• _EXERCISE REQUIREMENTS_
(1) List every geographic place name (city, state, region, or country) that appears in the news report about the coronavirus variant in Minnesota.
(2) According to the news report about the coronavirus variant in Minnesota, where and when was the variant first detected?
(3) Extend the news report about the coronavirus variant in Minnesota, starting after its final sentence.

• _TEXT SECTION_
* * * * *

MINNEAPOLIS — Minnesota health officials have confirmed five cases of a more contagious variant of the coronavirus in the Twin Cities area.
The variant, which was first detected late last year in the United Kingdom, was identified in specimens from residents in four Minnesota counties. Although officials aren't surprised by the discovery and don't believe it will lead to more serious cases, it raises the potential for the virus to spread even more rapidly.
"It should be a red alert to localities that this variant is now here, and we have to be even more concerned about its potential to cause more infections and what that will do to our health care system," said Michael Osterholm of the Center for Infectious Disease Research and Policy at the University of Minnesota. "This will just add to the capacity challenges we've already had."
Health officials said they didn't know if any of the five people had been hospitalized. Two of the five people said they had traveled abroad and one said they hadn't left the country. Officials didn't know the travel histories of the other two people.

* * * * *

• _SUPPLIED RECORDS_
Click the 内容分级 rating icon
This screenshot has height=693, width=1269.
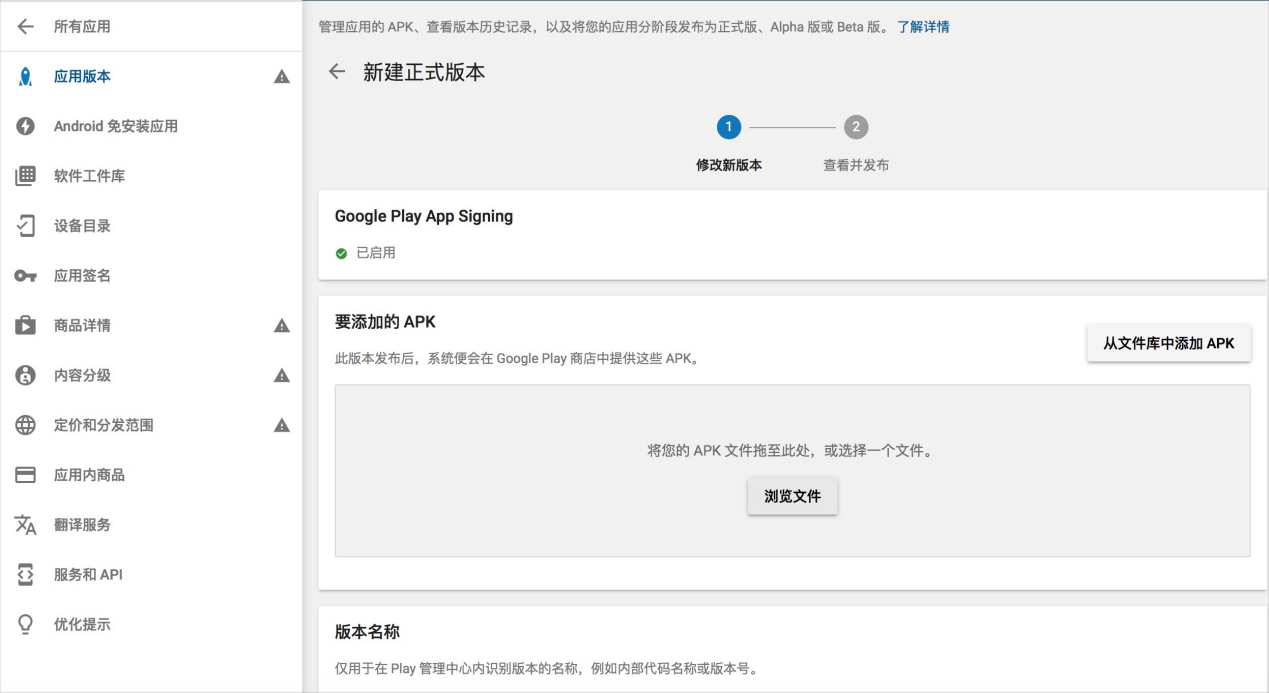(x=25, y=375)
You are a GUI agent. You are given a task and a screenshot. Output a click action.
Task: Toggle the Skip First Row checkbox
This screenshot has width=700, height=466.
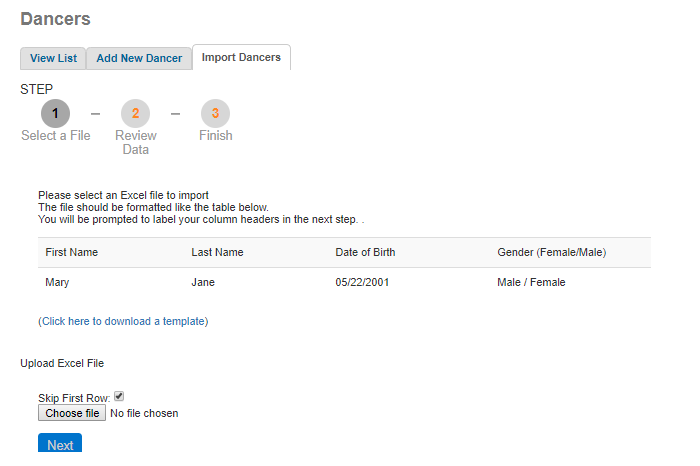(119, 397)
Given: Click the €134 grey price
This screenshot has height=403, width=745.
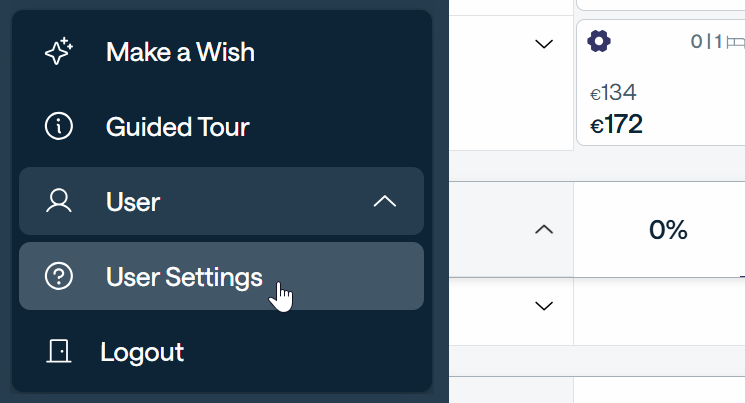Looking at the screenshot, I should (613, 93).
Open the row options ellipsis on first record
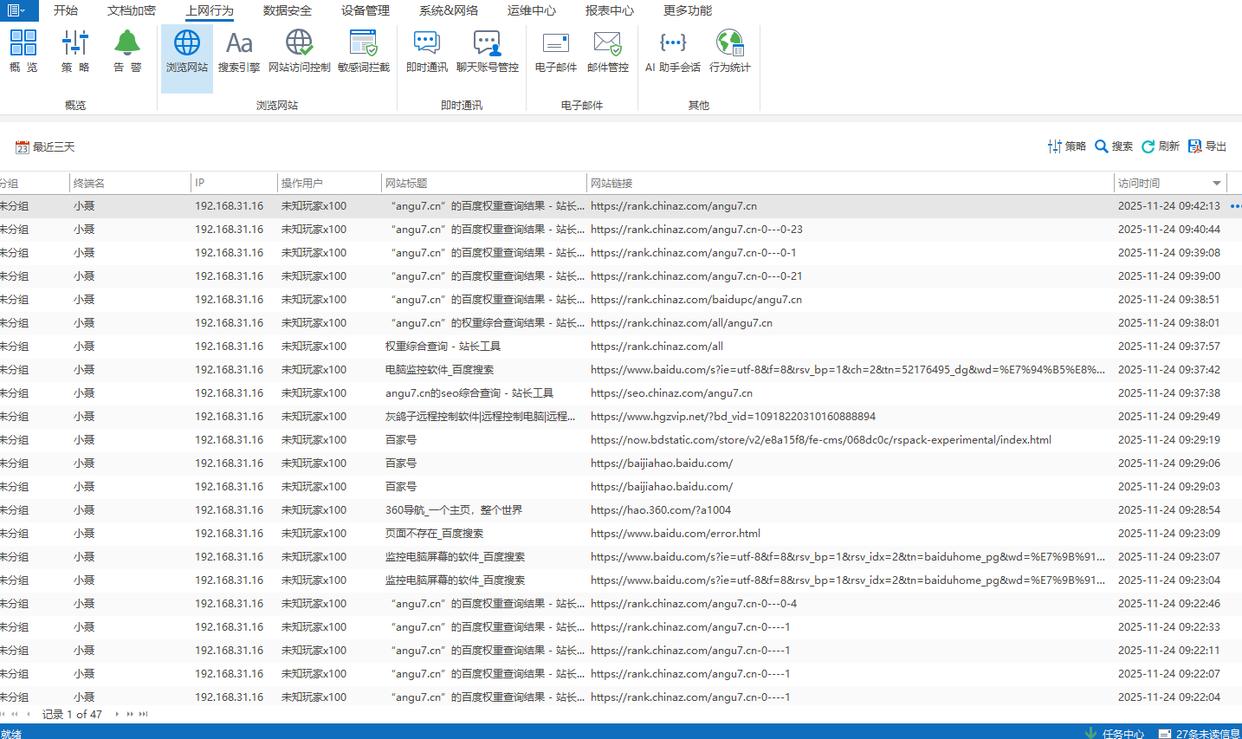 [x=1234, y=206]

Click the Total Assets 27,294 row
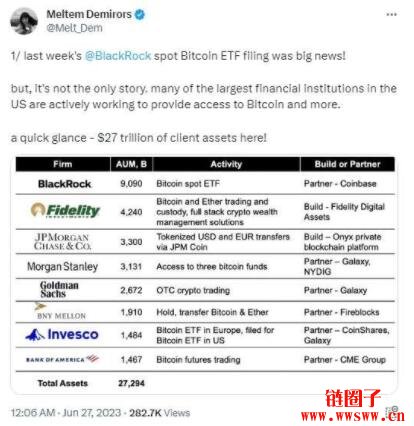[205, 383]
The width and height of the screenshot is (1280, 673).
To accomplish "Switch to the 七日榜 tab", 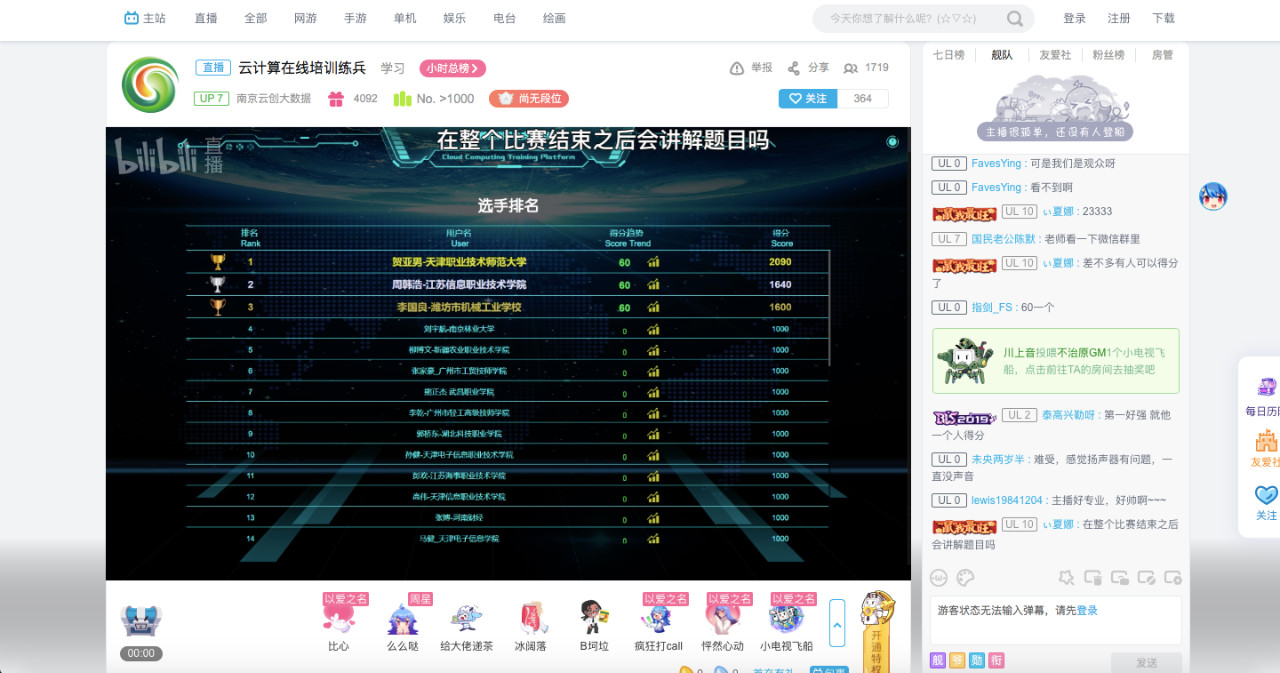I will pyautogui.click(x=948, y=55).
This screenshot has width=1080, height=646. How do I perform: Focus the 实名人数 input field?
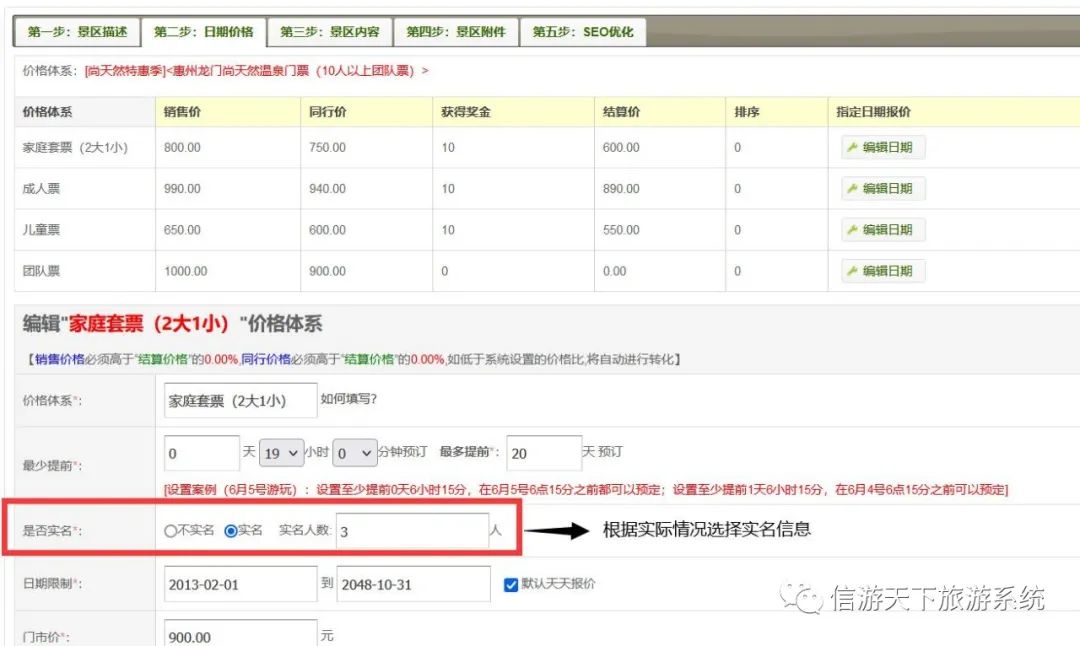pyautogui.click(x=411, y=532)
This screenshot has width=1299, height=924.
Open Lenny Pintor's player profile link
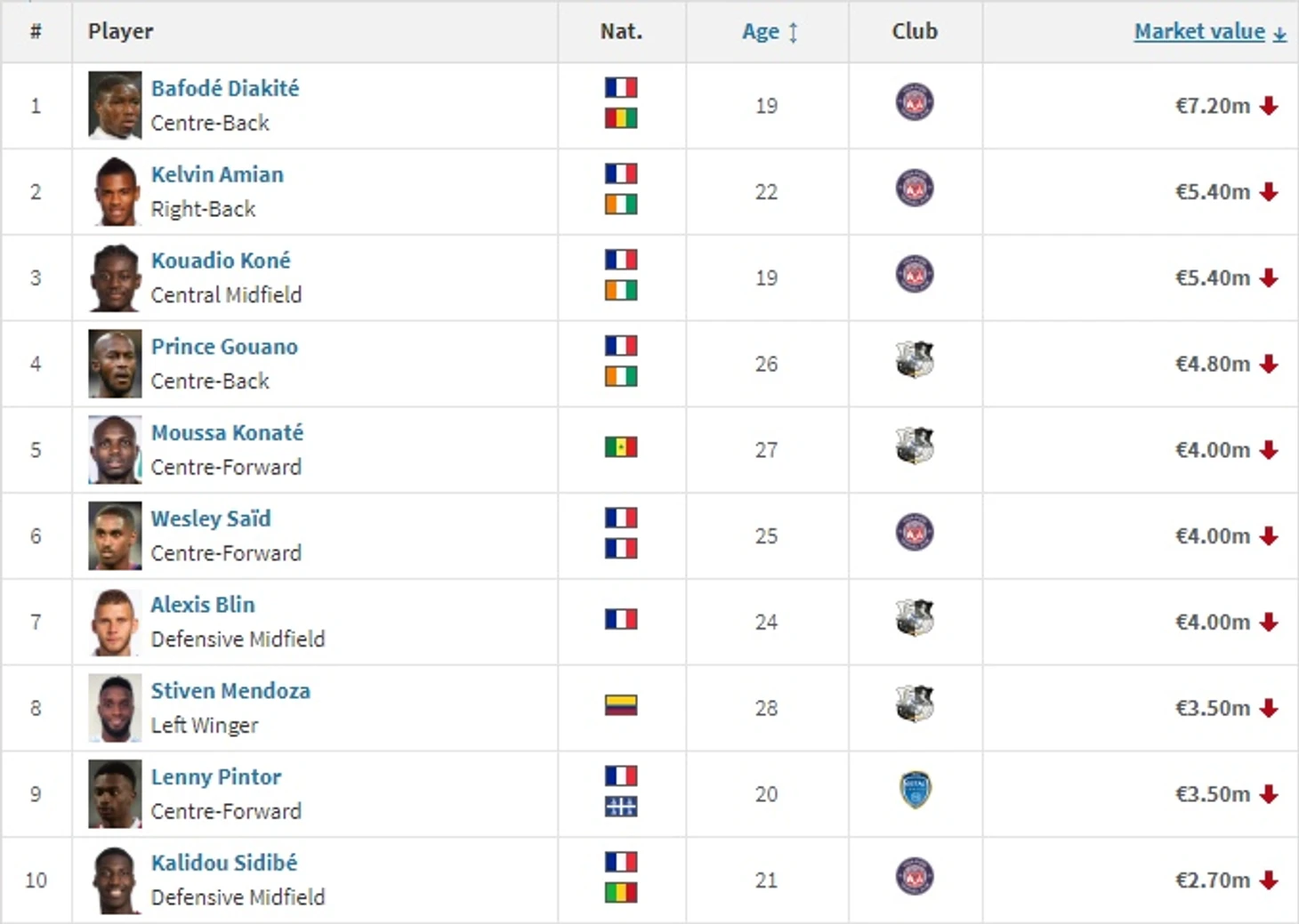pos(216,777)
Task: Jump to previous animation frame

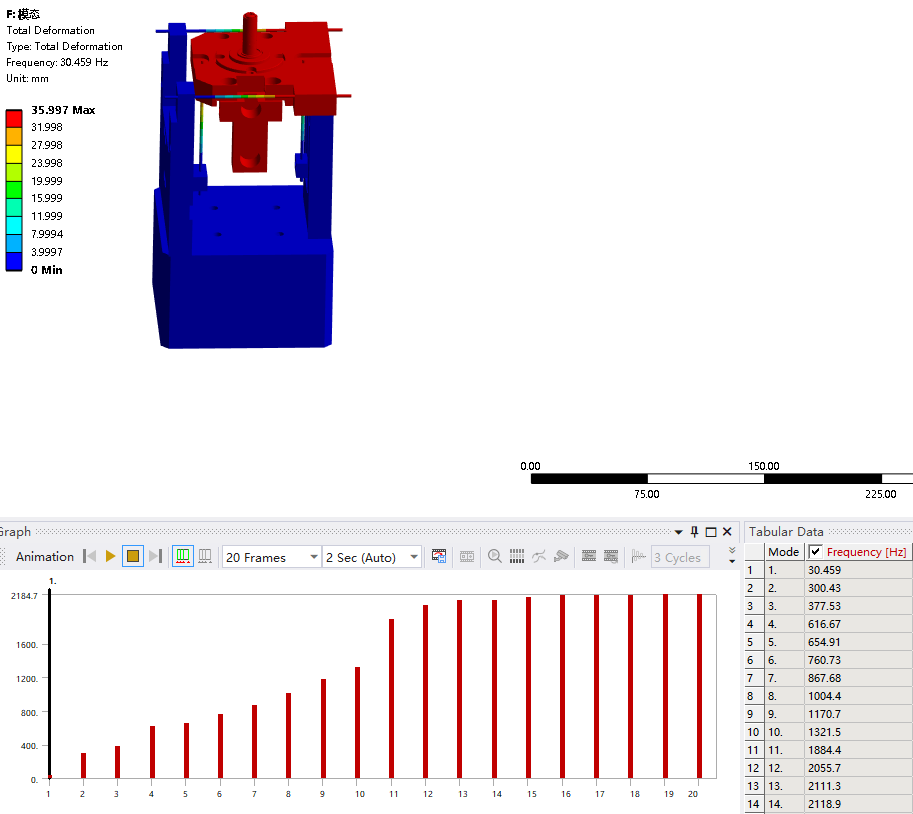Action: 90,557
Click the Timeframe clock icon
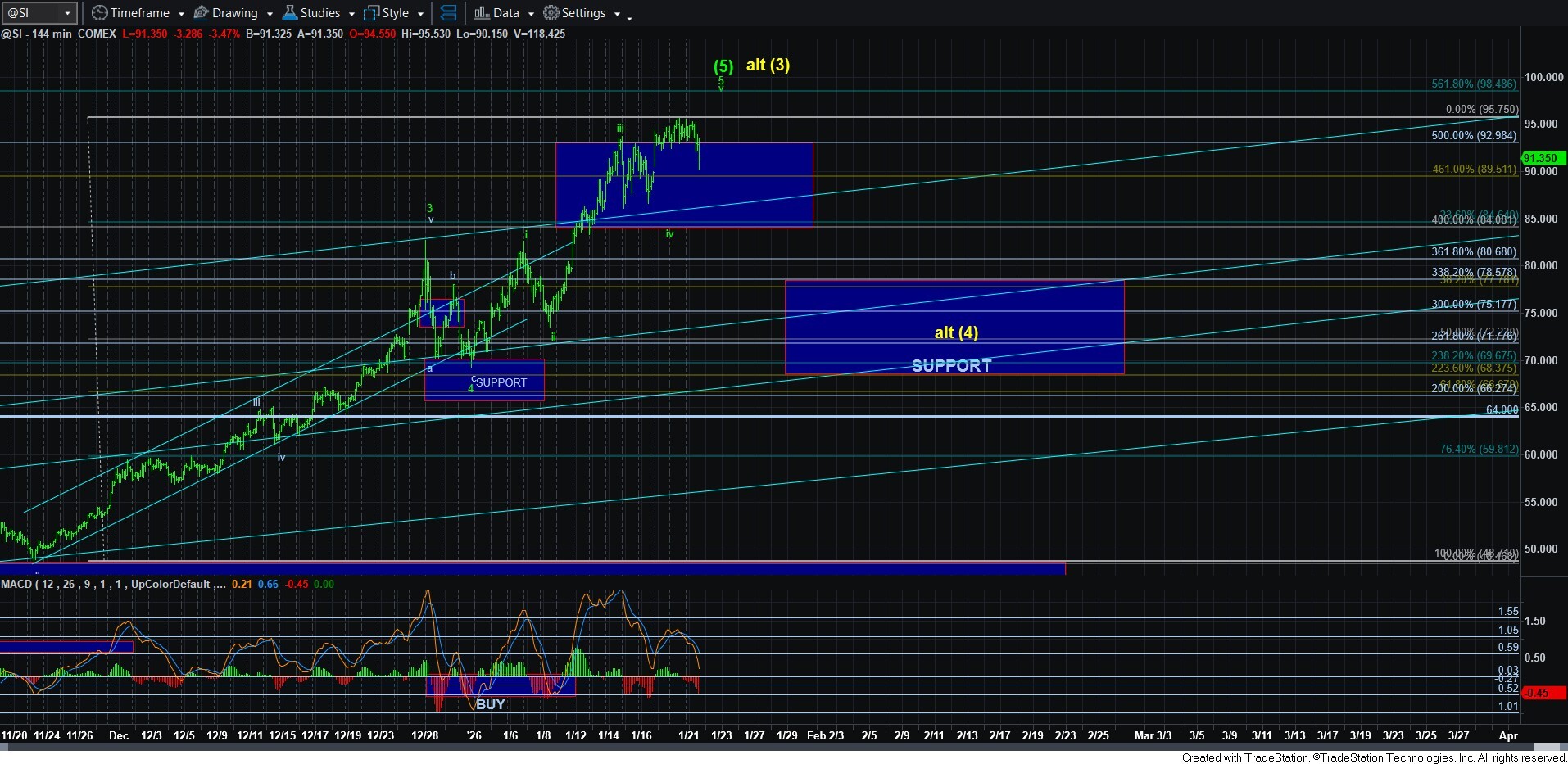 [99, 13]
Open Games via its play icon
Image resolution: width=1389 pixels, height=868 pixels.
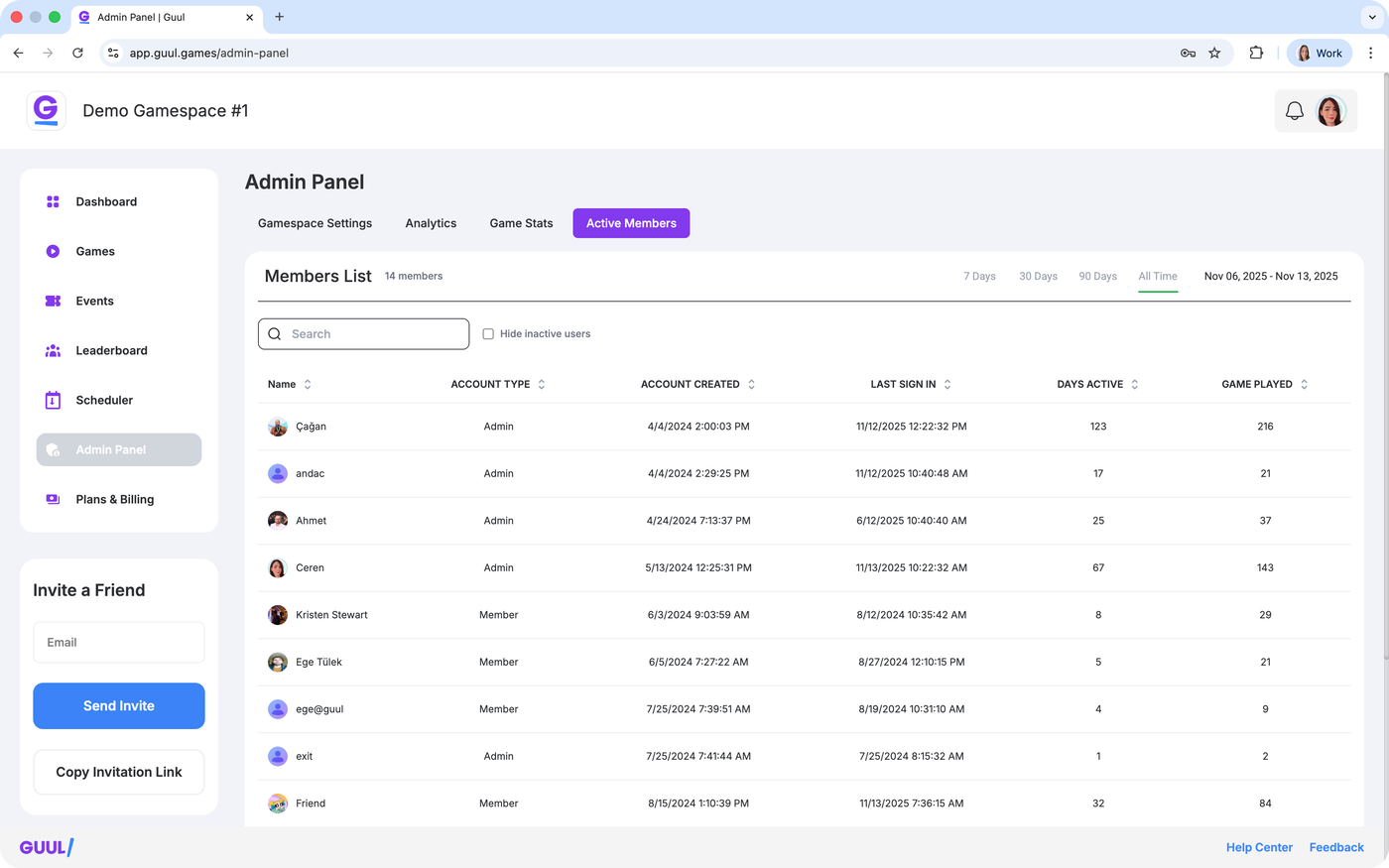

* * * * *

• _RESULTS FOR THE EXERCISE_
(1) Minneapolis; Minnesota; the Twin Cities area; the United Kingdom

(2) It was first detected late last year in the United Kingdom.

(3)
Kris Ehresmann, the state's director of infectious diseases, said in a statement that the prospect of a more contagious variant underscores the importance of slowing the spread by wearing masks, maintaining social distance and quarantining if exposed to a positive case.
Minnesota on Sunday reported 2,165 new confirmed cases of COVID-19 and 44 more deaths from the disease, bringing the state totals since the pandemic began to 5,707 deaths and more than 436,500 cases.
Over the past two weeks, the rolling average number of daily new cases in Minnesota has increased by about 667, or about 39%, according to Johns Hopkins University researchers.